Podstawową przesłanką dopuszczalności podjęcia przez pokrzywdzonego jakichkolwiek środków przeciwko podmiotowi naruszającemu jego dobro osobiste jest bezprawność działania. Oznacza to, że bez znaczenia jest wewnętrzne poczucie danej osoby, iż jej dobro osobiste zostało naruszone, jeśli adresat roszczeń wykaże, iż miał do tego prawo. Ponadto, ciężar wykazania braku bezprawności naruszenia dóbr osobistych spoczywa na osobie dokonującej naruszenia, bowiem z art. 24 k.c. wynika domniemanie bezprawności naruszenia. Tym samym pokrzywdzony żądający zaprzestania naruszania jego dóbr osobistych nie musi wykazywać, iż naruszenie to było bezprawne, ale jedynie, że w ogóle ono nastąpiło. Jeśli natomiast żąda on także kompensaty krzywdy na podstawie art. 24 k.c. bądź art. 448 k.c., dodatkowo musi wykazać, iż naruszenie to spowodowało u niego krzywdę oraz że było zawinione (zob. wyrok Sądu Najwyższego z dnia 19.01.2007 r., III CSK 358/06, Lex nr 277289). Sprawca, chcąc uniknąć odpowiedzialności, musi może przede wszystkim wykazać, że działanie jego nie było bezprawne. W dalszej kolejności może bronić się, dowodząc, że działanie jego nie było zawinione, przy czym w kwestii tej ciężar dowodu spoczywa na pokrzywdzonym, zatem wystarczy jeśli pozwany obali twierdzenia strony przeciwnej.

Jako okoliczności wyłączające bezprawność dla potrzeb niniejszej sprawy wskazać trzeba przede wszystkim działanie w granicach ustawowo przyznanych uprawnień oraz zgodę poszkodowanego.

Co do podnoszonego przez powódkę naruszenia jej dóbr osobistych w postaci godności i dobrego imienia pracownika, z oczywistych przyczyn nie może być w takiej sytuacji w ogóle mowy o braku bezprawności, bowiem nie istnieją przepisy uprawniając do naruszenia tych dóbr. Ocenie może jedynie podlegać sam fakt, czy do naruszenia takiego doszło.

Inaczej jednak przedstawia się kwestia naruszenia dóbr osobistych w postaci danych osobowych, bowiem przepisy uprawniają określone podmioty do dysponowania takimi danymi.

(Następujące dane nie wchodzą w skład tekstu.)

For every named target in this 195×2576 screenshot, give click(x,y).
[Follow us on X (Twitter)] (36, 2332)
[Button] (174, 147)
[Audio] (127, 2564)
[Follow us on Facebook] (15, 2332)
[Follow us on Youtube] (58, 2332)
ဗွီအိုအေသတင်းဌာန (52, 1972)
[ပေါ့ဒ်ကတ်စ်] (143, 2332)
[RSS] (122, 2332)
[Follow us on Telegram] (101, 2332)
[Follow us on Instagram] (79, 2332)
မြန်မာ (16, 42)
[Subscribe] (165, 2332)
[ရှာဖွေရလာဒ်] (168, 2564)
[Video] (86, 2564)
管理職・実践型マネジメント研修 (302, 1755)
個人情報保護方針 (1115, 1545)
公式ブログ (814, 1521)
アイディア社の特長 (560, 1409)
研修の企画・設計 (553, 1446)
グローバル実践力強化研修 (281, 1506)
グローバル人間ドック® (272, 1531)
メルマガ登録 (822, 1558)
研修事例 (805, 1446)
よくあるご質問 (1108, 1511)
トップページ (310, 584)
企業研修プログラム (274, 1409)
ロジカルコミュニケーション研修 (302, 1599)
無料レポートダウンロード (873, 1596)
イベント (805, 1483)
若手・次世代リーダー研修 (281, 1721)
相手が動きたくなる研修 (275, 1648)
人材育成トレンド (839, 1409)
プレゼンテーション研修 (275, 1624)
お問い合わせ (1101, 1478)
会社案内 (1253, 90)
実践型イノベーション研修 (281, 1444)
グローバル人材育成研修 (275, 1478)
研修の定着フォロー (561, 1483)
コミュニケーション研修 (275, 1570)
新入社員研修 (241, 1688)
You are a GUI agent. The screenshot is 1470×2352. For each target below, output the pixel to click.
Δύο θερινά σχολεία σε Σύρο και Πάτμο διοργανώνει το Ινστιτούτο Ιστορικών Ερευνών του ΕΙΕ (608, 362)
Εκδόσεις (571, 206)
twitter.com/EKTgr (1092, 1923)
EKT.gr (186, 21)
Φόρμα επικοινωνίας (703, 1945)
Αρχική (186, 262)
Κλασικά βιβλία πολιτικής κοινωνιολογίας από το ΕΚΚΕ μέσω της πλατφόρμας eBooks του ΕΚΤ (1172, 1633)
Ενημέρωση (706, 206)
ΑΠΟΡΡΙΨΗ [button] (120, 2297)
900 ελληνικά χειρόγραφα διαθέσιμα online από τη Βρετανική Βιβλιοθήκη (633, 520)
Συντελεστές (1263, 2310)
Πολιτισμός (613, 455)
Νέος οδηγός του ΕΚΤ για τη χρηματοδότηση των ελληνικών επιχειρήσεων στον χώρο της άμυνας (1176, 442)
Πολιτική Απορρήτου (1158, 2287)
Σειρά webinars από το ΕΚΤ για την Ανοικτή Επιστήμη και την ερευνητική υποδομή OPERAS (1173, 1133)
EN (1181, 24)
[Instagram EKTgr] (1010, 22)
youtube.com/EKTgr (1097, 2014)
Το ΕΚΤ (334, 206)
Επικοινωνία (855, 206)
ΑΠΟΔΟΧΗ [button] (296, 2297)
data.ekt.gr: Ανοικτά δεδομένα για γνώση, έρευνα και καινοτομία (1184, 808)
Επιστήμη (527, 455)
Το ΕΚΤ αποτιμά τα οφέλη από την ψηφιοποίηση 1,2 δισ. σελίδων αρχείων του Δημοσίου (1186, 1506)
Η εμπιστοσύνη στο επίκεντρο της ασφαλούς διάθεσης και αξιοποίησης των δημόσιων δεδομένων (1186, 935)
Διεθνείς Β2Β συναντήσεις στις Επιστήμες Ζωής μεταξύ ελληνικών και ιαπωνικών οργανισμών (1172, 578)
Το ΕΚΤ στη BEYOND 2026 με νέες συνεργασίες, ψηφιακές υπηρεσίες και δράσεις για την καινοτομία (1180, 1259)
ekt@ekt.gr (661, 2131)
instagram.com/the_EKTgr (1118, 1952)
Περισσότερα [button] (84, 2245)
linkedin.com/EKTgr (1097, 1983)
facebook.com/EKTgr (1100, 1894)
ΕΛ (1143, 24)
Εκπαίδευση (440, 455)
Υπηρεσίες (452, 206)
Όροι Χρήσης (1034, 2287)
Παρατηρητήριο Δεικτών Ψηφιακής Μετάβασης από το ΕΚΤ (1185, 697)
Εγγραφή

W ocenie Sądu Apelacyjnego, w niniejszej sprawie nie może być jednak mowy o działaniu pozwanego w granicach ustawowo przyznanych uprawnień.

Nie ulega bowiem wątpliwości, że pracodawca przetwarza dane osobowe osób u siebie zatrudnionych w aktach osobowych bądź innych zbiorach danych, stając się tym samym administratorem danych. Może on udostępniać posiadane przez siebie informacje dotyczące pracowników i innych osób zatrudnionych jedynie ze względu na dobro publiczne, dobro osoby, której dane dotyczą, lub dobro osób trzecich w określonym przez ustawodawcę zakresie.

Zgoda na przetwarzanie danych o osobie zatrudnionej nie jest zatem konieczna, gdy zezwalają na to przepisy prawa oraz wówczas, gdy jest to niezbędne w celu realizacji określonych ustawowo zadań. W szczególności podmiot zatrudniający ma prawo przetwarzać dane osobowe bez zgody osoby zatrudnionej, jeśli jest to niezbędne do wypełniania ich usprawiedliwionych celów, a przetwarzanie danych nie narusza praw i wolności osoby, której dane dotyczą (szerzej zob. H. Szewczyk, op.cit.).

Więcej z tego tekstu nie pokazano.